SLCC launches consultation on budget for 2023-24
Rebounding complaint numbers and rising costs means the Scottish Legal Complaints Commission is consulting on a levy for 2023/24 that returns to just below pre-pandemic levels, following two years of cuts.
A variety of pressures mean that this year the levy will rise by 9%. However, efficiencies now embedded in the system have limited this increase, which is below inflation, and keep the levy below the level set in 2020/21.
The average employed solicitor’s levy* will increase by £32 to £393, with solicitors in the first three years of practice paying half of that. Business owners pay a higher rate in recognition of their role in addressing the systemic issues which lead to complaints.
The SLCC cut the levy on lawyers by at least 5% in both of the last two years, delivering savings to the profession based on efficiency work and lower incoming complaints numbers during lockdown.
There are various factors leading to the increase in the levy this year:
- Following lower levels of incoming complaints during lockdown, numbers are rising again, and are expected to rise further in the coming year (we predict a 5% rise this year and another 5% in the coming year).
- Inflationary pressures including energy, staffing, legal and court costs.
- The need to invest in cyber security to avoid the long-term cost and impact on statutory functions an attack can have.
- Continued provision for costs associated with management and enforcement in cases where solicitors fail to provide files to allow investigations to commence.
The proposed levies will be reviewed again before a final budget is set.
The draft operating plan focuses on delivering continued improvements in the SLCC’s complaint handling functions and customer service while supporting the legal sector to prevent the common causes of complaints. It also focuses on some key change projects including delivering a more efficient and sustainable operating model (focusing on people, IT and property), embedding new functions and powers, and responding to the ongoing debate on complaints and regulatory reform.
SLCC Chief Executive Neil Stevenson said, “We know that any increase in the levy is an extra demand on firms, so we’re pleased to be able to limit this year’s increase to below inflation and below 2020/21 levels. With complaint numbers continuing to rebound following pandemic falls, and rising costs in a number of key areas, we must make provision in our budget to cover costs.
“The proposed budget is set to achieve the successful delivery of our core statutory duties – managing complaints and awarding redress, monitoring trends and delivering guidance and best practice support to the sector. We will also continue to make the case for reforms that will make the complaints process more efficient.
“We have also looked at savings and hope to make significant cost savings through a potential property move around a lease break clause in September 2023. Details cannot be guaranteed until a final deal is reached, but it is a core part of our commitment to reduce the levy as much as practicable whilst delivering a fair service to the public and profession.
“We have a busy year ahead, with continued significant change in the external environment influencing our work. Our operating plan sets out how we will continue to deliver improved performance in our core functions while driving and influencing the broader change required.
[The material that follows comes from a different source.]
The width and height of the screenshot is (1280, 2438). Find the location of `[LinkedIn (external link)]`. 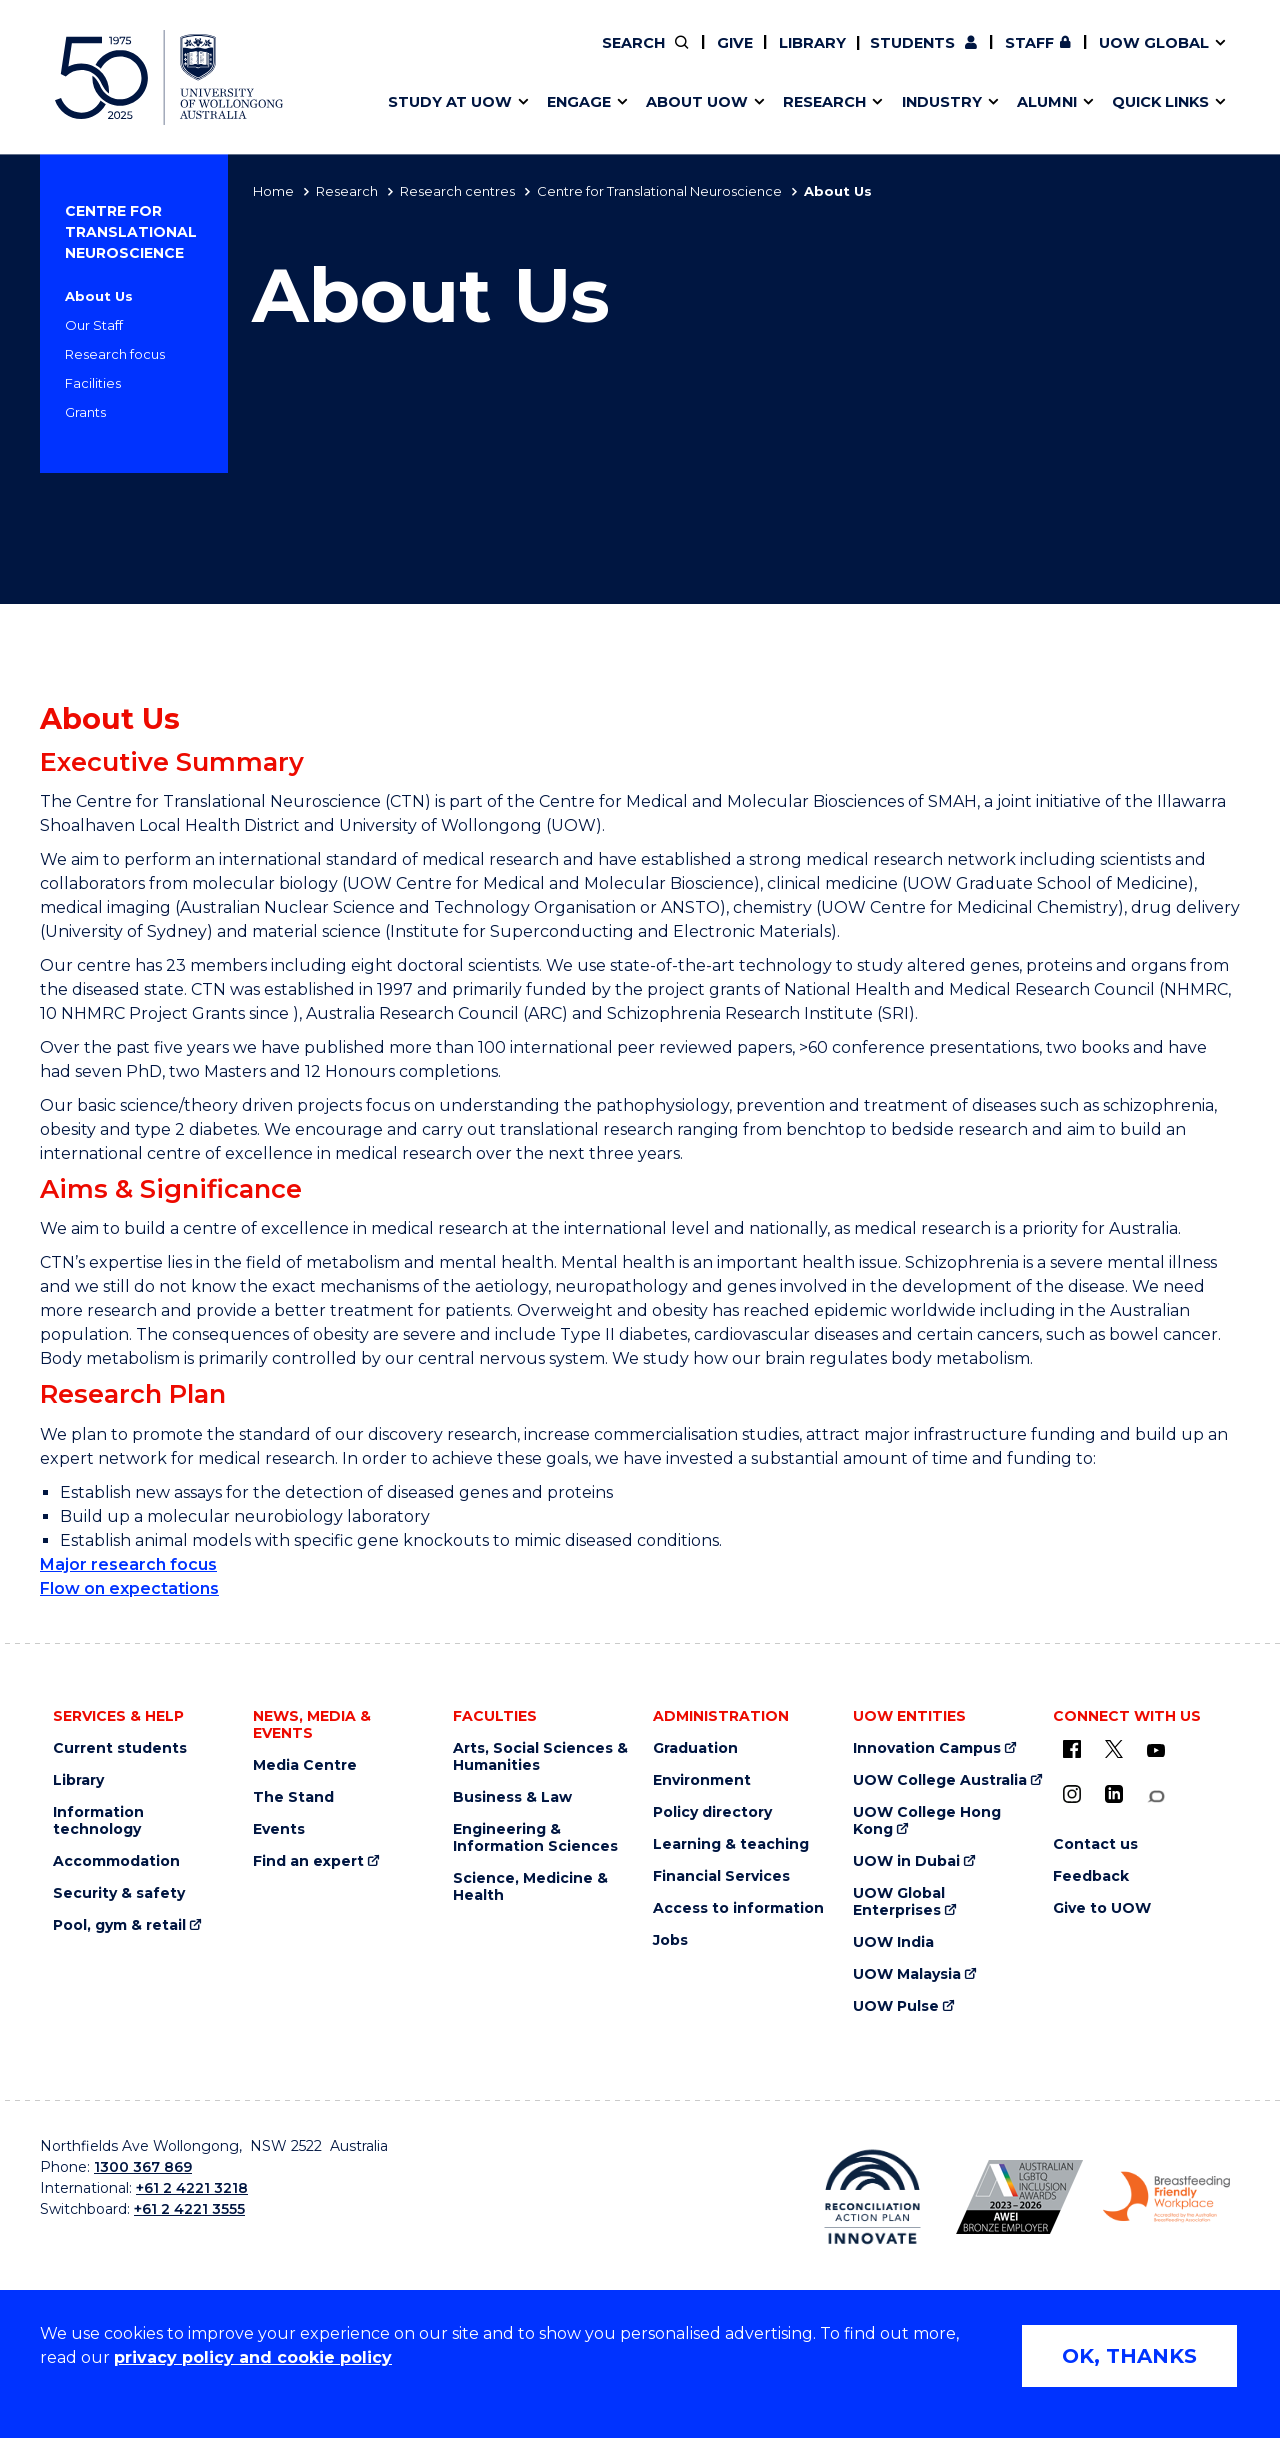

[LinkedIn (external link)] is located at coordinates (1114, 1794).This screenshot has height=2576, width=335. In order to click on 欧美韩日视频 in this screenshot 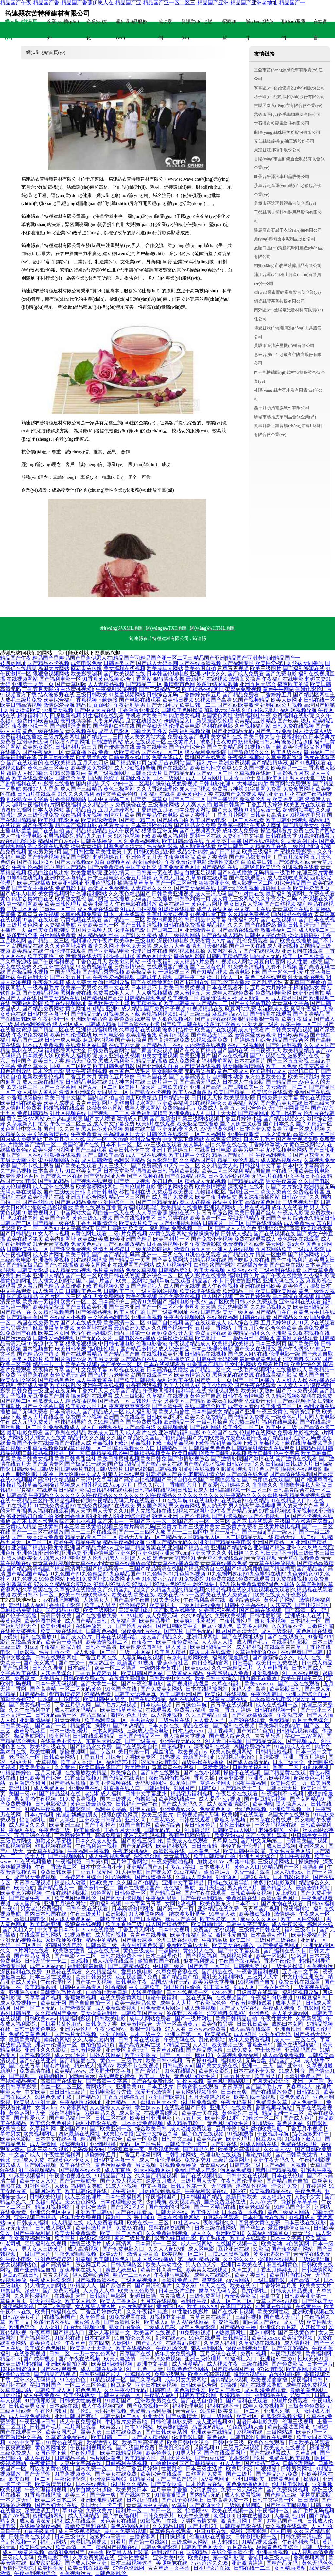, I will do `click(178, 700)`.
“We invite responses to the consultation on the draft budget and draft operating plan.”
SLCC Acting Chair Niki Mclean commented, “The SLCC has a long-term commitment to only collecting the levy needed to deliver our functions to the public and profession. Over the past two years, the organisation worked swiftly to pass on savings resulting from lower complaint numbers via consecutive cuts in the levy. This year we have limited the levy rise to that required to meet our statutory functions in today’s inflationary climate.
“The organisation has a key commitment to improvement. Learning from best practice and our own experience over the past few years is helping us to shape a new, more efficient and sustainable operating model, with a focus on our people, our IT and our property needs.
“Investment in that work will be a priority for the coming year, along with a continued focus on driving improvement, efficiency and excellent customer service in delivering our statutory duties.”
The consultation is open until noon, Thursday 16 March 2023.
* Full details of general levies for different legal practitioners are in the draft budget.